Passage shown
........
There are provisions to tax illegal income. In the past, the courts have held that all income is taxable, whether earned by legal means or illegal means. In fact, the Supreme Court had held that while taxing illegal income, the expenditure incurred to earn that income was an allowable deduction. The ratio of that decision was nullified a few years ago through the insertion of a provision denying deduction of expenditure incurred for any purpose that is an offence or prohibited by law. Therefore, the entire gross amount of illegal income earned is now taxable, irrespective of whether it has been spent or not, or whether the loot has been shared with others.

The legal expenses incurred by the scamsters to defend themselves would also not be a deductible expense as it cannot be said to have been incurred to earn such illegal income.

What kind of income is taxable? There are also provisions to tax investments, money, bullion, jewellery or other valuable articles which a person is found to be owning, and the source of which he is not able to explain. Therefore, if an asset was acquired out of unaccounted money, the value of such asset can be taxed as income. Similarly, if an expenditure is incurred by a person, the source of which cannot be explained by him, such expenditure is taxable in his hands. Even a bribe paid by a company, which it has not accounted for in its books, can be taxed as its unexplained income.
........
Given information
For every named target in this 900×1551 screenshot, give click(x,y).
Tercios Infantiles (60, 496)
........
Task to complete
Please copy the passage on taxing illegal income, starting with "What kind of" and going on through "its unexplained income.", and change "bullion" to "gold bars". The data above was drawn from a separate source.

Response below
What kind of income is taxable? There are also provisions to tax investments, money, gold bars, jewellery or other valuable articles which a person is found to be owning, and the source of which he is not able to explain. Therefore, if an asset was acquired out of unaccounted money, the value of such asset can be taxed as income. Similarly, if an expenditure is incurred by a person, the source of which cannot be explained by him, such expenditure is taxable in his hands. Even a bribe paid by a company, which it has not accounted for in its books, can be taxed as its unexplained income.